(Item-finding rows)
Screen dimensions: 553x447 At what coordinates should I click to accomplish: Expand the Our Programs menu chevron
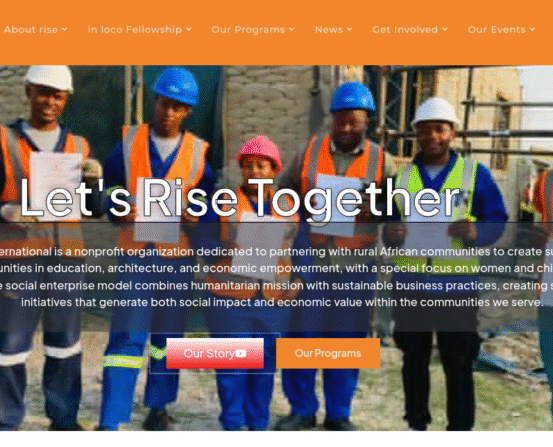[292, 29]
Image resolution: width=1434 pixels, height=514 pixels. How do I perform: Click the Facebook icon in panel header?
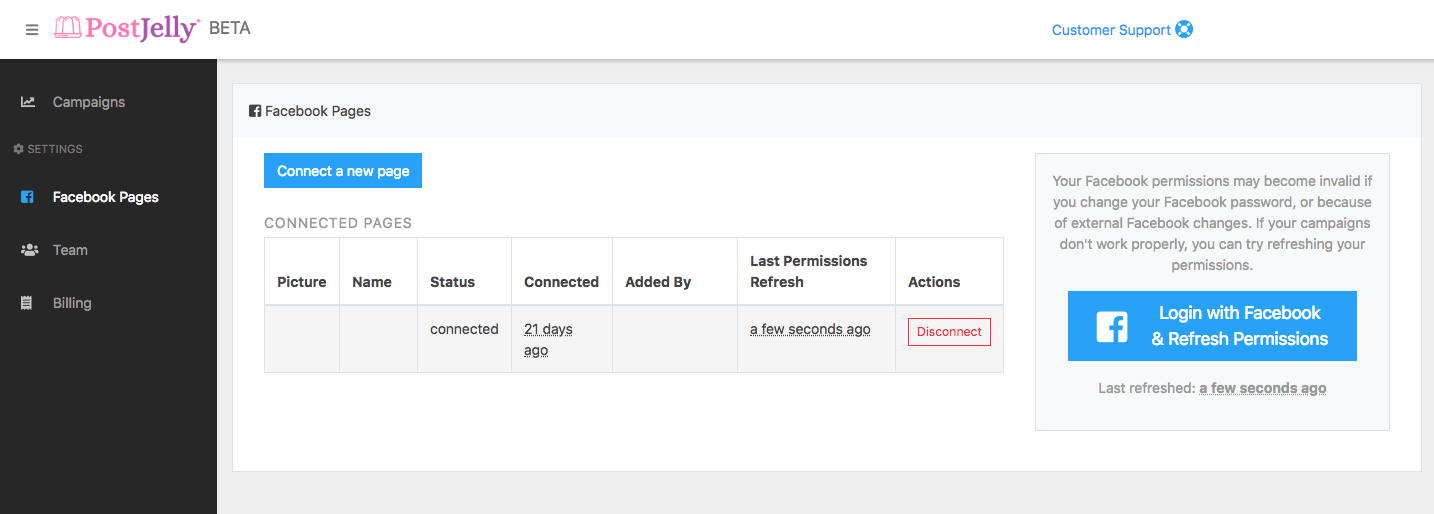click(255, 111)
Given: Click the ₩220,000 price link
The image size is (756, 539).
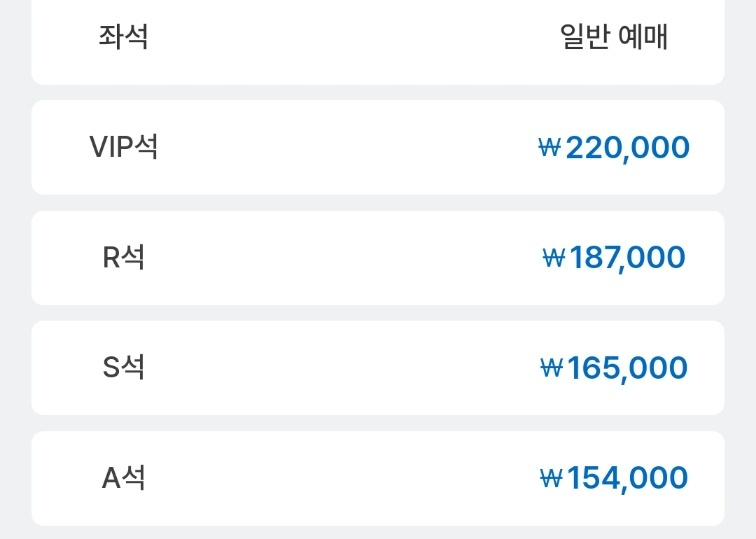Looking at the screenshot, I should [614, 148].
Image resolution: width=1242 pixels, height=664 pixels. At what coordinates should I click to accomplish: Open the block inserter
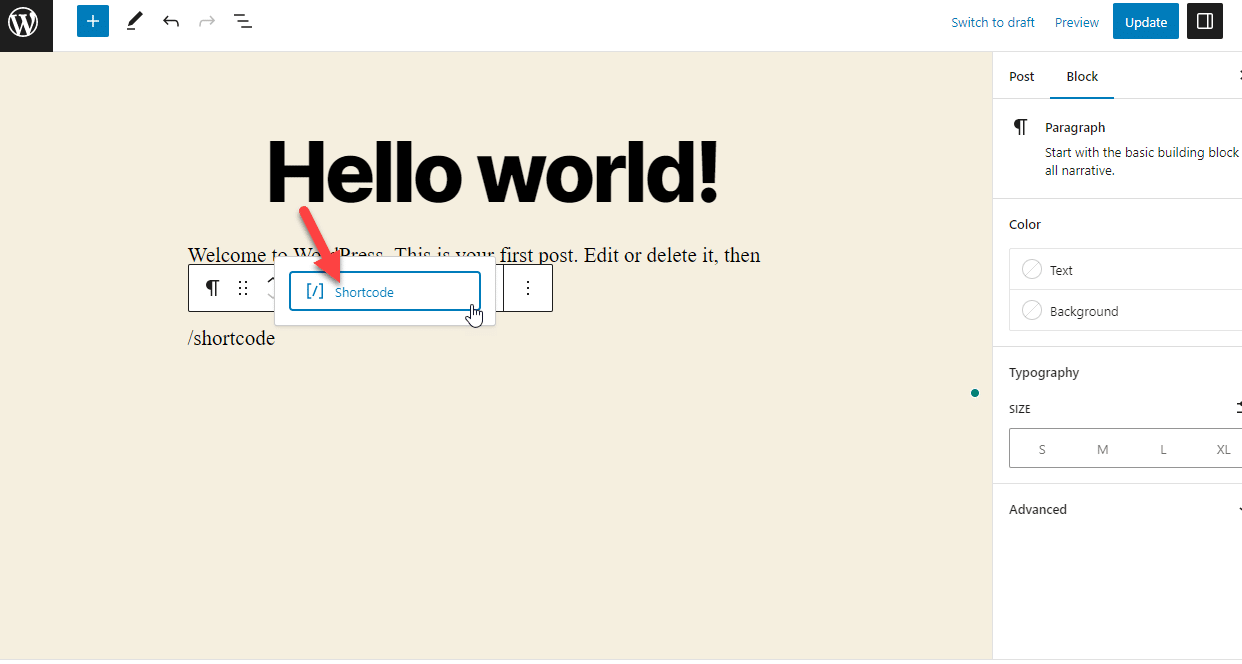click(x=93, y=20)
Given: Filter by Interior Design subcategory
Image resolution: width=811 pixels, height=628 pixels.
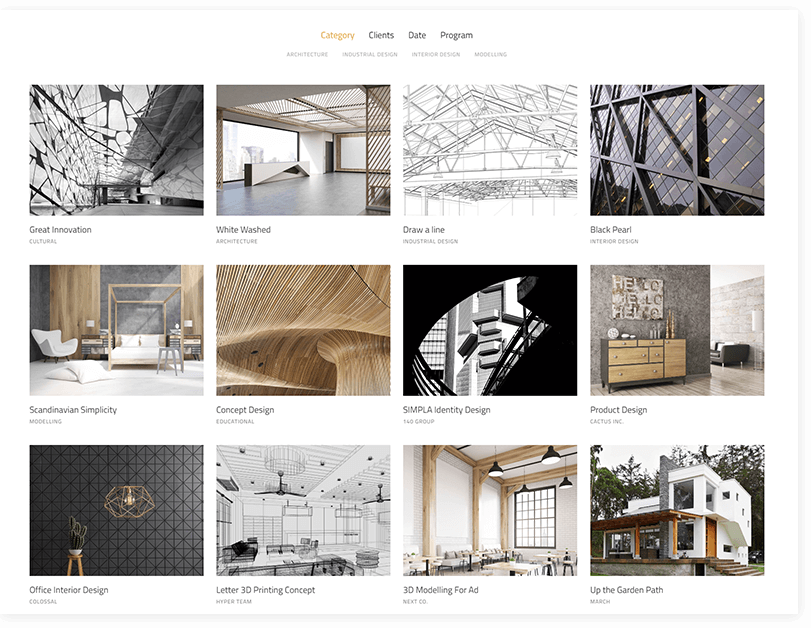Looking at the screenshot, I should point(436,54).
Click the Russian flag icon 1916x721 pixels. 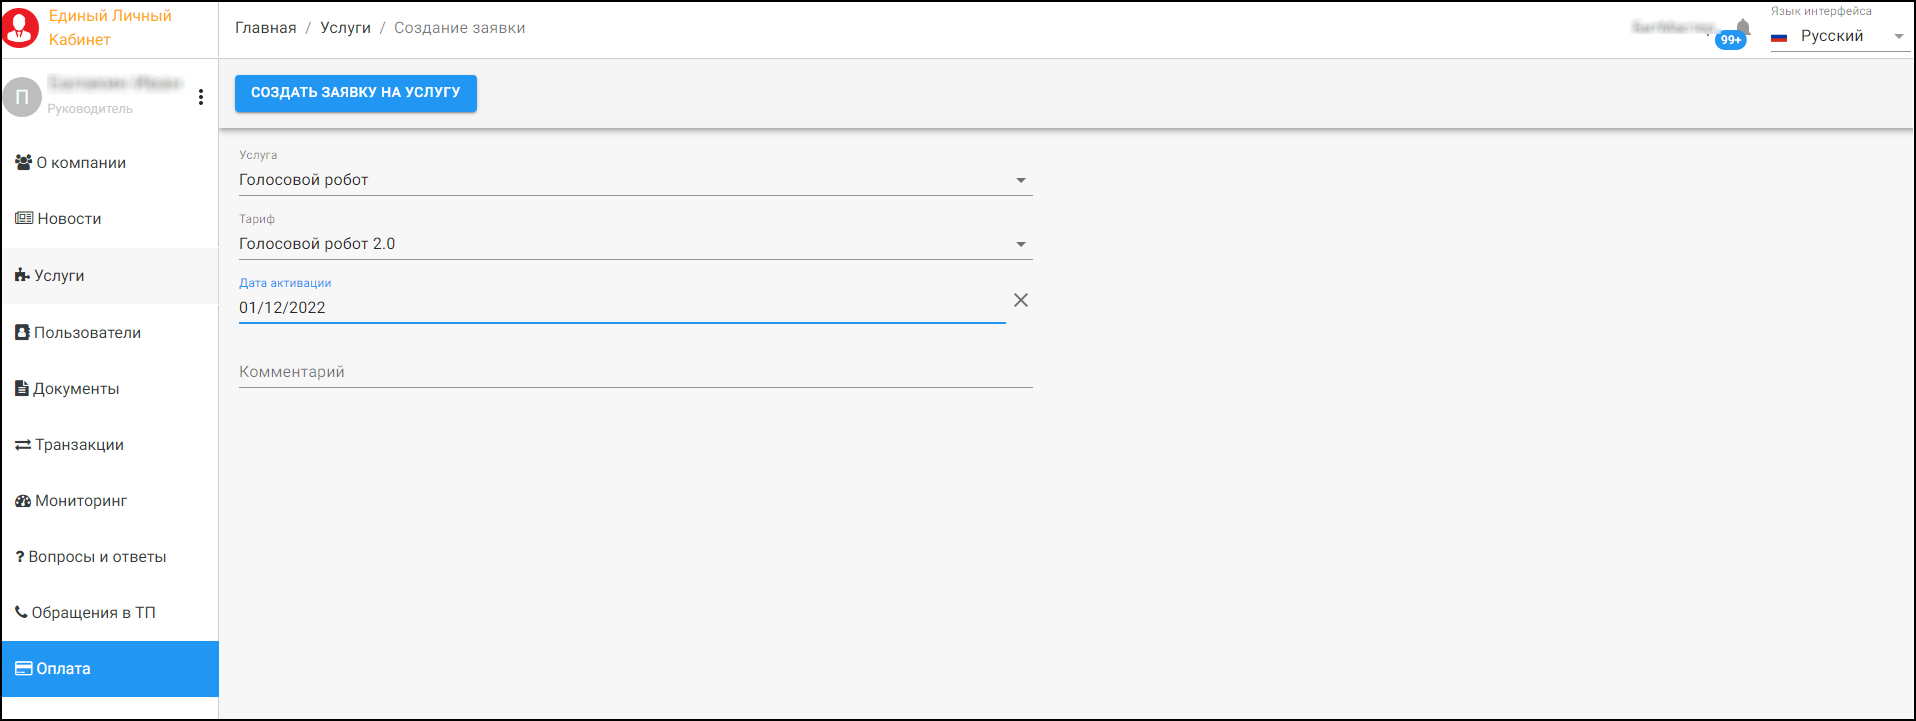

▸ What is asked: Quote the rows word for word, from the line containing "Given: Click the ₩220,000 price link" through the line containing "Looking at the screenshot, I should [614, 148].", including both of those lines. Omit the pictures.

▸ Correct answer:
Given: Click the ₩220,000 price link
The image size is (756, 539).
Looking at the screenshot, I should [614, 148].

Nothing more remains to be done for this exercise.